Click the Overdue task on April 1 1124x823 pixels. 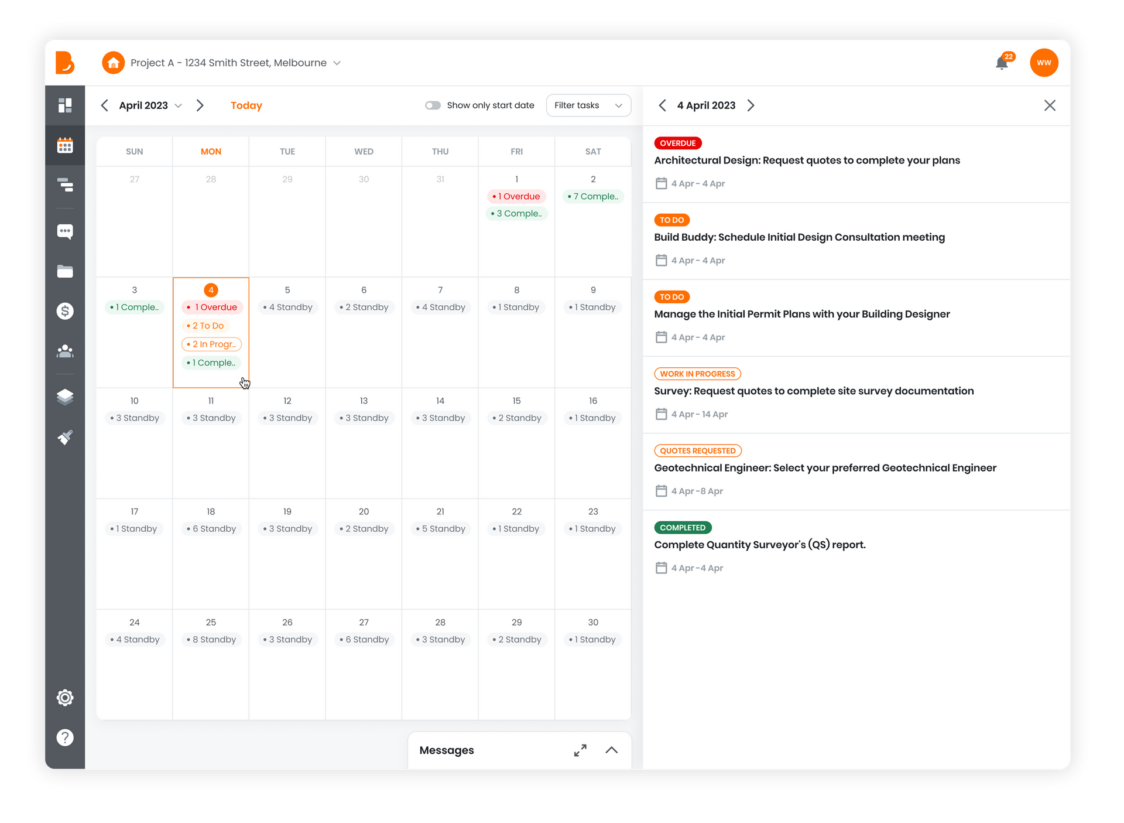(x=516, y=196)
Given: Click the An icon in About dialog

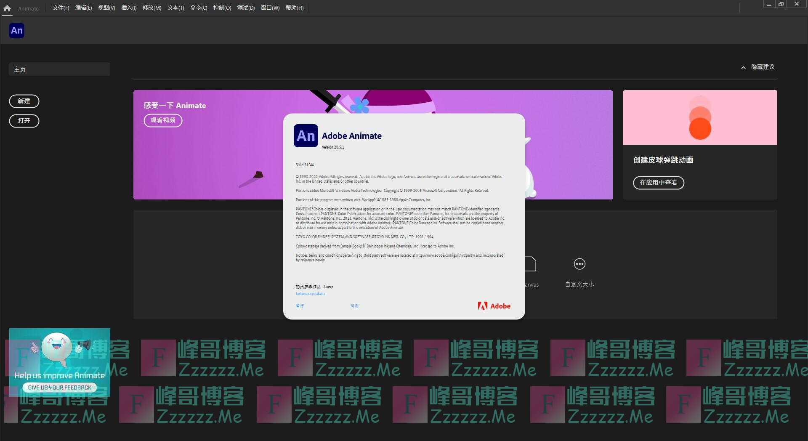Looking at the screenshot, I should (x=306, y=135).
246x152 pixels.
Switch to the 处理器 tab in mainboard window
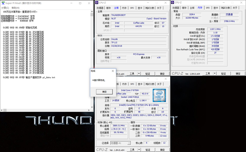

----------------------------------------

• _YOUR GOAL_: Print exactly, and only, the lines from the one with "Given: Click the An icon in About dialog" through the last line of the listing above. No pictures belong in the copy.

• _RESPONSE TO THIS EXERCISE_:
Given: Click the An icon in About dialog

Looking at the screenshot, I should (x=306, y=135).
246x152 pixels.
Switch to the 处理器 tab in mainboard window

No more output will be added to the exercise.